Antigravity’s design highlights a significant evolution in AI development tools: instead of simply generating code on request, the environment encourages AI to perform multi-step workflows, monitor its own progress, and correct errors as they arise. This includes navigating the file system, creating and organizing project structures, running commands in both client-side and server-side environments, and iterating on entire applications from start to finish.
Another major feature is its multi-model support. Though Gemini 3 Pro is at the core of the experience, the platform also accommodates models such as Claude Sonnet 4.5 and open-source GPT-based agents. This approach enables developers to choose the best model for specific tasks, or even run multiple agents powered by different models at once.
The IDE provides both an editor-focused workspace and a broader management interface. In the editor view, users see code, suggestions, and agent activity alongside standard developer tools. In the manager view — the heart of Antigravity — developers can supervise several agents simultaneously, assign missions, review artifacts, and coordinate large projects composed of many interconnected tasks.

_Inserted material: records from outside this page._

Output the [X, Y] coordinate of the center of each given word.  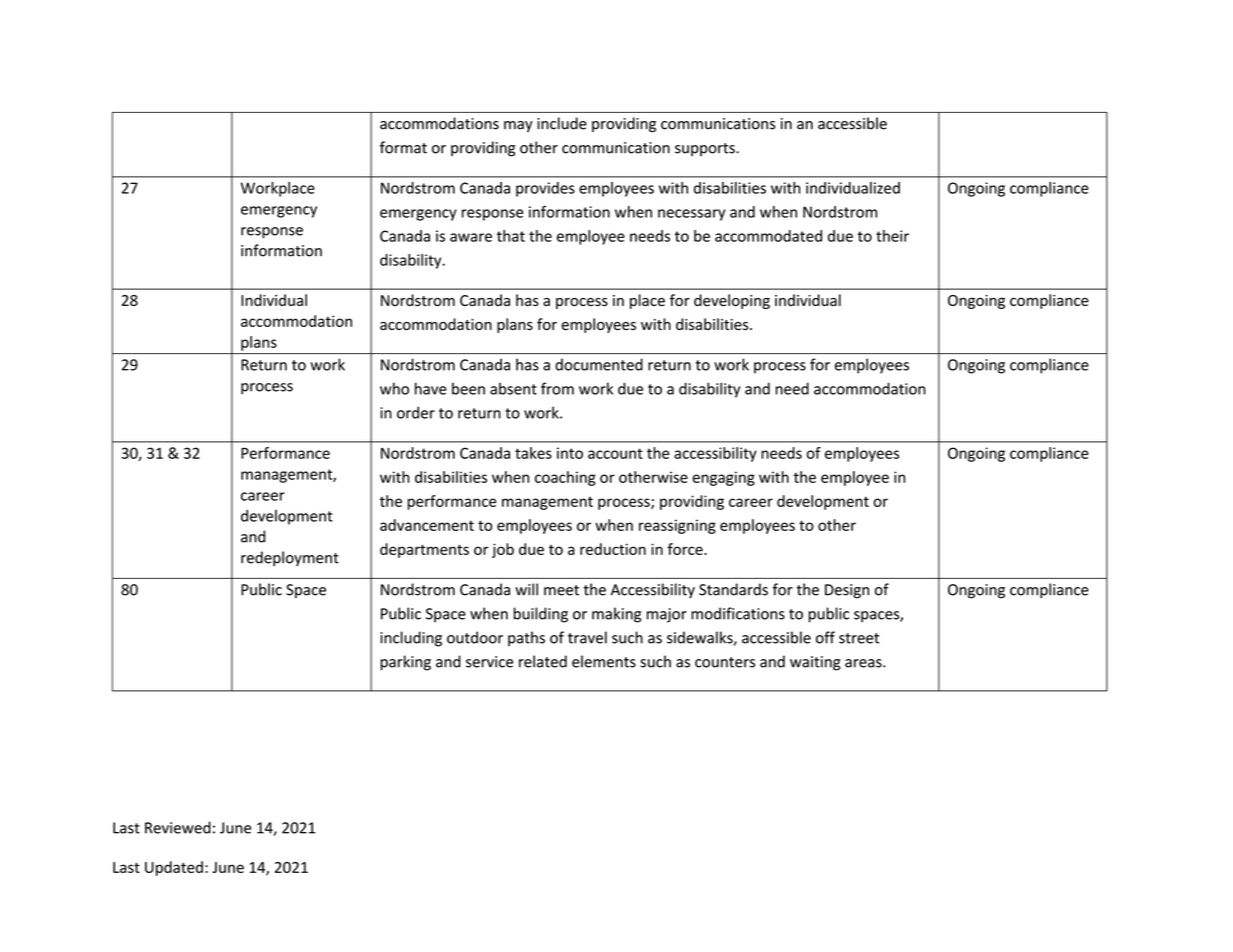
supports [706, 149]
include [562, 123]
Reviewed [178, 827]
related [543, 661]
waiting [815, 663]
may [518, 126]
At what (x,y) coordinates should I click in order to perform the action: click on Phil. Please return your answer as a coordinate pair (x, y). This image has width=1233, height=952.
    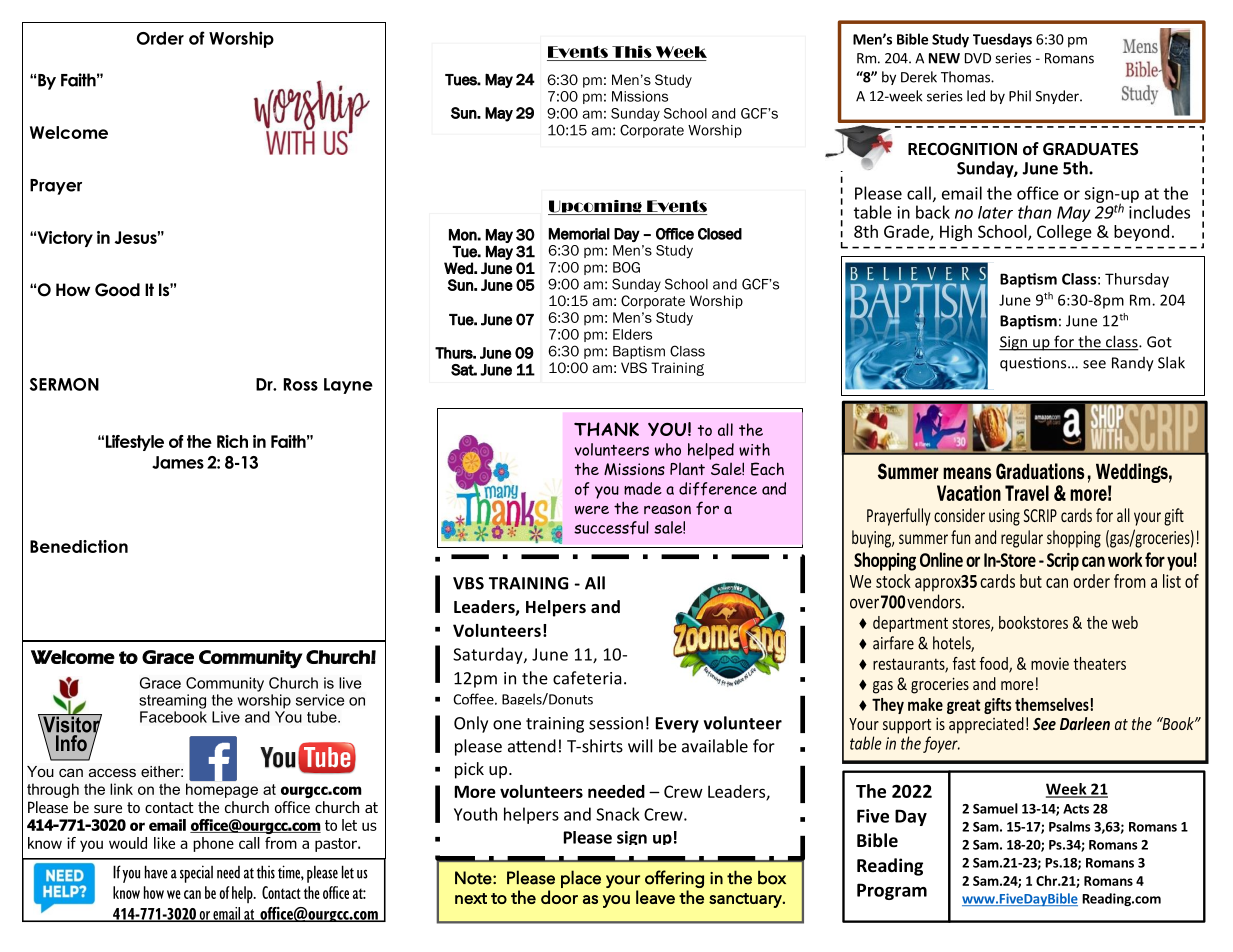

Google has also added a new client-side bash tool to Gemini 3, enabling the model to generate shell commands within a controlled environment. A server-side bash tool is rolling out gradually, giving the AI the ability to create code across different languages and frameworks directly from the server. This combination significantly expands the range of tasks the AI can handle autonomously.
In addition to development workflows, Antigravity is designed to make advanced coding more accessible to non-programmers. Google believes Gemini 3’s improved instruction-following — combined with Antigravity’s agentic system — allows users with limited coding experience to build functional applications simply by describing their goals. AI Studio, Google’s lightweight development platform, integrates tightly with these features, offering a quicker path for experimentation.
Antigravity is being released immediately as a preview for Windows, macOS, and Linux users. Google emphasizes that the tool is still experimental and will expand over time, with more agent types, deeper system access, and additional workflow capabilities planned for future releases.
The simultaneous launch of Gemini 3 and Antigravity signals a broader shift in how Google views the future of programming and digital productivity. Instead of AI acting as an optional tool or helper, Google is positioning these technologies as core engines that can independently manage complex tasks, automate entire development cycles, and deliver end-to-end software solutions with minimal human intervention.
This represents a major step toward agent-centric computing — a model where users will increasingly delegate work to AI systems that operate with autonomy, monitor themselves, and provide traceable results. For developers, businesses, and creators, this shift may redefine how applications are built and how teams collaborate across growing technological ecosystems.